One way that labs test passive liveness detection systems is with masks. They present a person wearing a mask and
then present a person without a mask, and measure to see if the system accurately spots the fake face (the mask) and spots the true face.
In a passive liveness test, the false face is called the “species.” Species include:
A cut-out mask is a life-size photo of a face with the eyes cut out. The fraudster holds the photo up in front of their face and looks through the eyeholes to make the face appear live.
Latex and silicone face masks cover the entire face, typically giving a complete head-and-shoulders likeness of a person (head, hair, ears, face, neck). These masks are typically pulled over the head. They feature empty eye openings that the wearer’s eyes look through.
In fact, at our IDmission headquarters in Boulder, Colorado, we have a room full of these masks to test the technology ourselves. It’s a pretty strange site, to walk in and see dozens of masks with varying degrees of realism. But it’s all to ensure that our technology is best-in-class.
Passive liveness detection tests with masks involve presenting the species to the system 150 times and presenting the real face to the system 50 times.
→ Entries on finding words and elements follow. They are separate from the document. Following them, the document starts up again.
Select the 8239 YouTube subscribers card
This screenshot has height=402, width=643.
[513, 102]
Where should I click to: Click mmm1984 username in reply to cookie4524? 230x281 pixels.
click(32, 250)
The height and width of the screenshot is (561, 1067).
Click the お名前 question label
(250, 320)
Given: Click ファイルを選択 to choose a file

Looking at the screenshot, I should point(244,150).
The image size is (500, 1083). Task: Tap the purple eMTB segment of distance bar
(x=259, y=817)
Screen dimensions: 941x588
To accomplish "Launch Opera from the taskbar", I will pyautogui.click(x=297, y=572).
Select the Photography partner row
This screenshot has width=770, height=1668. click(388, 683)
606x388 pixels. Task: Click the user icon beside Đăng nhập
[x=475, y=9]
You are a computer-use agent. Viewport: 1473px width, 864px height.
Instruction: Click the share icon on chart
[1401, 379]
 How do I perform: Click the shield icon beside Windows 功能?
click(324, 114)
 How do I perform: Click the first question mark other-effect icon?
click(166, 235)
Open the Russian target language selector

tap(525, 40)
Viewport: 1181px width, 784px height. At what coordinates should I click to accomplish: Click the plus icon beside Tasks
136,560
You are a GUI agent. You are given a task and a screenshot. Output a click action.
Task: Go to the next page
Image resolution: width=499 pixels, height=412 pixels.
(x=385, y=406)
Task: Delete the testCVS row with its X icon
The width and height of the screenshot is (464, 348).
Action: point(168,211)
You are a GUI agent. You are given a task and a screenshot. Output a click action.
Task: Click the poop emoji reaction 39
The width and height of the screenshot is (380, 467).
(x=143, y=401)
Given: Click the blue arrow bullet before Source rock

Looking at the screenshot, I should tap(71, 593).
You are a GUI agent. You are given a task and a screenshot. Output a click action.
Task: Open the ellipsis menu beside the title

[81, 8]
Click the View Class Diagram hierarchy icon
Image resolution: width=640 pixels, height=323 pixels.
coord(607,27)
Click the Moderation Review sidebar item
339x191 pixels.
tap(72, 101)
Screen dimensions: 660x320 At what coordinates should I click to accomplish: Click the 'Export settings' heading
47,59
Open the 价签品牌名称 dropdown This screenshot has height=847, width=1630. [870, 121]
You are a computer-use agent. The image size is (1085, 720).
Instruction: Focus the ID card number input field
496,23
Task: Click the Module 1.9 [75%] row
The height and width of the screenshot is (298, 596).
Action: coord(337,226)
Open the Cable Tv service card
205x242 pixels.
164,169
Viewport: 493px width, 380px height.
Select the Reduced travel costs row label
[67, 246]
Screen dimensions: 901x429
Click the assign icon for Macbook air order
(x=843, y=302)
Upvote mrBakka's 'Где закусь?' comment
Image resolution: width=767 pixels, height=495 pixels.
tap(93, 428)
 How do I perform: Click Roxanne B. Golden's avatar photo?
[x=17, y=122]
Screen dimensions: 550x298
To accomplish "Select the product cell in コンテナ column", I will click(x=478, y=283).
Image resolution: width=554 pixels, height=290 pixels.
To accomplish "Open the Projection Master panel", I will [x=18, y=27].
If the system accepts the mask as true, the test fails.
Facial recognition technology has come a long way during the last few years, particularly with the emergence of passive liveness detection, and is now a top choice for businesses to authenticate their customers.
The global facial recognition market was valued at USD 4.4 billion in 2019, and it is projected to be valued at USD 10.9 billion by 2025, registering a CAGR of 17.6% over the forecast period, 2020-2025 (Mordor Intelligence LLP).
Your business can benefit from facial recognition technology. Whether you’re a tech startup, a retail business, or a large business with thousands of employees nationwide, your employees, customers and suppliers are already accustomed to encountering facial recognition in daily life—and are open to it as a method of identifying their identities.
But regardless of whether you’re using facial recognition software or another type of identity verification software, you must ensure that you’re using the best and most up-to-date solution for your business needs. That means working with a vendor that uses passive liveness detection systems that are tested in third-party labs and are ISO certified.
IDmission provides biometric technology solutions that orchestrate digital transformations for companies relying on identity and ID verifications. We utilize standards compliant security, passive liveness biometrics, AI, and industry expertise for businesses to create an effortless end to end customer journey.
Many vendors claim to have tools that detect passive liveness, but their “solutions” still require users to zoom their phones in and out to prove liveness. IDmission is totally frictionless, with a snap-and-go technology. Unlike other vendors, we do not have to send the image up to a server to determine liveness. We do it in a split second—right right from your user’s phone.